The Impact of Simulated Spectral Noise on Random Forest and Oblique Random Forest Classification Performance

School of Agriculture, Earth and Environmental Sciences, University of KwaZulu-Natal, Scottsville P/Bag X01, Pietermaritzburg 3209, South Africa

Correspondence should be addressed to Na’eem Hoosen Agjee; moc.liamg@2neejga

Received 30 August 2017; Accepted 9 January 2018; Published 13 March 2018

Academic Editor: Javier Garcia-Guinea

Copyright © 2018 Na’eem Hoosen Agjee et al. This is an open access article distributed under the Creative Commons Attribution License, which permits unrestricted use, distribution, and reproduction in any medium, provided the original work is properly cited.

Abstract

Hyperspectral datasets contain spectral noise, the presence of which adversely affects the classifier performance to generalize accurately.
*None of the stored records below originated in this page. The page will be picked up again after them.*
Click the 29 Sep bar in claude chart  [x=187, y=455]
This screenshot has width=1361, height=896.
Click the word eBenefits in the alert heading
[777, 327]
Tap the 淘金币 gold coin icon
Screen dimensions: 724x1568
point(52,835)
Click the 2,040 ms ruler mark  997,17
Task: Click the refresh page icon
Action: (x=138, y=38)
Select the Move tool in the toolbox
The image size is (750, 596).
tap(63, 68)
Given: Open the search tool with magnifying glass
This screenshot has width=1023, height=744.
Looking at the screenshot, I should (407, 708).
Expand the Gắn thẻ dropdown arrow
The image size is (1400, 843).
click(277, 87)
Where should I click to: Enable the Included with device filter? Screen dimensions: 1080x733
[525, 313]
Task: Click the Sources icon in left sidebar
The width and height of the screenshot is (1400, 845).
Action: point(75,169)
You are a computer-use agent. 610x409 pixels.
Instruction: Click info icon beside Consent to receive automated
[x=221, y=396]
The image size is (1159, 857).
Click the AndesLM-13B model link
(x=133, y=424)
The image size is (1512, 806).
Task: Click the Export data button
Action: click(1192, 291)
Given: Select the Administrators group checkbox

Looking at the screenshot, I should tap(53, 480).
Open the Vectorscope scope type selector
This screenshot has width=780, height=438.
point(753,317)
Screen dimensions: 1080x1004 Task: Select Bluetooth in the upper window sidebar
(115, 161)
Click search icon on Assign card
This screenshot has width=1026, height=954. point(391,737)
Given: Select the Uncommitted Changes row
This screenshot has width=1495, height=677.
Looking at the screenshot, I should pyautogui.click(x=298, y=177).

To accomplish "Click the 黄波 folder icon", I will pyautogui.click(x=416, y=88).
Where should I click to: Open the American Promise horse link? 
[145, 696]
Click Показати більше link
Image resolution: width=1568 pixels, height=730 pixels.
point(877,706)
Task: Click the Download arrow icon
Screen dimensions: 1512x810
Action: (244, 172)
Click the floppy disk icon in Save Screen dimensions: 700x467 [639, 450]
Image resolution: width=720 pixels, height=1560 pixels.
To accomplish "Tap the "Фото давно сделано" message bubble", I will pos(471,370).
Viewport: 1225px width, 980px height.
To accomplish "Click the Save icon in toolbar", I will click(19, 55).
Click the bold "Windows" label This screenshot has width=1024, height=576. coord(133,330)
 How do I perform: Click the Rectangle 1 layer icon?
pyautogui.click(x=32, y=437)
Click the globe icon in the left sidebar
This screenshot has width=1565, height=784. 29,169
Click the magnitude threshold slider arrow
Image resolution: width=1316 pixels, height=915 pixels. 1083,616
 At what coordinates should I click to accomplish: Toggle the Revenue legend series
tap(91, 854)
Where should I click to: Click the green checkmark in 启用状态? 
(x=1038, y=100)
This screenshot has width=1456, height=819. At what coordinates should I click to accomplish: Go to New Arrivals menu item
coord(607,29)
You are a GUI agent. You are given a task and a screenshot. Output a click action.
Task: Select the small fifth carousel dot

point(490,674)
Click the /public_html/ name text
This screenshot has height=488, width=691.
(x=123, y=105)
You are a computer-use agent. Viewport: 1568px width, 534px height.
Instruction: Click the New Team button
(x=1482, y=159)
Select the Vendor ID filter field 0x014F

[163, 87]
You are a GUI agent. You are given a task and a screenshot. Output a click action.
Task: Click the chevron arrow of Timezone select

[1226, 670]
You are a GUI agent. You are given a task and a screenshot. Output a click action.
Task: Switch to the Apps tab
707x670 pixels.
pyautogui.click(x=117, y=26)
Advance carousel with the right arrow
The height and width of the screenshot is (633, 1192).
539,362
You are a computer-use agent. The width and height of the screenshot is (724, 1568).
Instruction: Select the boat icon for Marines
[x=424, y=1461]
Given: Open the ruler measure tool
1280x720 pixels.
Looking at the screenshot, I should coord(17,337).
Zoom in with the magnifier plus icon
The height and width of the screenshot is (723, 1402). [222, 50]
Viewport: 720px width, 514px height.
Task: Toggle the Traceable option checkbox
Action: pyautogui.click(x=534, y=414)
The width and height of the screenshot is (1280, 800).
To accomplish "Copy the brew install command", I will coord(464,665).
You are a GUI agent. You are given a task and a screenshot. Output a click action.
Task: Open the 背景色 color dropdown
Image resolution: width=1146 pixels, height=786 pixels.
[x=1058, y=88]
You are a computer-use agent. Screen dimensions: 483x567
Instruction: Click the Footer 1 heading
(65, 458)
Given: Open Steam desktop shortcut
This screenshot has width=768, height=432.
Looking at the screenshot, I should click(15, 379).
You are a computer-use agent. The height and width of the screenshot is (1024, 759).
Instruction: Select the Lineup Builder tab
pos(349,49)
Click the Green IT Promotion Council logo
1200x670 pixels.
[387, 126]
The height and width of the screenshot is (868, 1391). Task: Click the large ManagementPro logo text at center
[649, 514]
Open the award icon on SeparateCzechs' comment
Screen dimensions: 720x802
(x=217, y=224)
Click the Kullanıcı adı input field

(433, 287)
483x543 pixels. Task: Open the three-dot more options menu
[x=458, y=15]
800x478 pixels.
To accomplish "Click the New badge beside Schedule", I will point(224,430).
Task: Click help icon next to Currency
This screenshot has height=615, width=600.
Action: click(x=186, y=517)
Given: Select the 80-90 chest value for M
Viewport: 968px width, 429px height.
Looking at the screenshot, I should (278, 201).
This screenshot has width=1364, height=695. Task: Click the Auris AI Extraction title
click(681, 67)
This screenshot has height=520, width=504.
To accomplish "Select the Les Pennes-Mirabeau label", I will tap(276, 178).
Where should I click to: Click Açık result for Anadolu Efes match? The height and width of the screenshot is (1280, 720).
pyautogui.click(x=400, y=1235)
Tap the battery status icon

Despite machine learning algorithms being regarded as robust classifiers that generalize well under unfavourable noisy conditions, the extent of this is poorly understood. This study aimed to evaluate the influence of simulated spectral noise (10%, 20%, and 30%) on random forest (RF) and oblique random forest (oRF) classification performance using two node-splitting models (ridge regression (RR) and support vector machines (SVM)) to discriminate healthy and low infested water hyacinth plants. Results from this study showed that RF was slightly influenced by simulated noise with classification accuracies decreasing for week one and week two with the addition of 30% noise. In comparison to RF, oRF-RR and oRF-SVM yielded higher test accuracies (oRF-RR: 5.36%–7.15%; oRF-SVM: 3.58%–5.36%) and test kappa coefficients (oRF-RR: 10.72%–14.29%; oRF-SVM: 7.15%–10.72%). Notably, oRF-RR test accuracies and kappa coefficients remained consistent irrespective of simulated noise level for week one and week two while similar results were achieved for week three using oRF-SVM. Overall, this study has demonstrated that oRF-RR can be regarded a robust classification algorithm that is not influenced by noisy spectral conditions.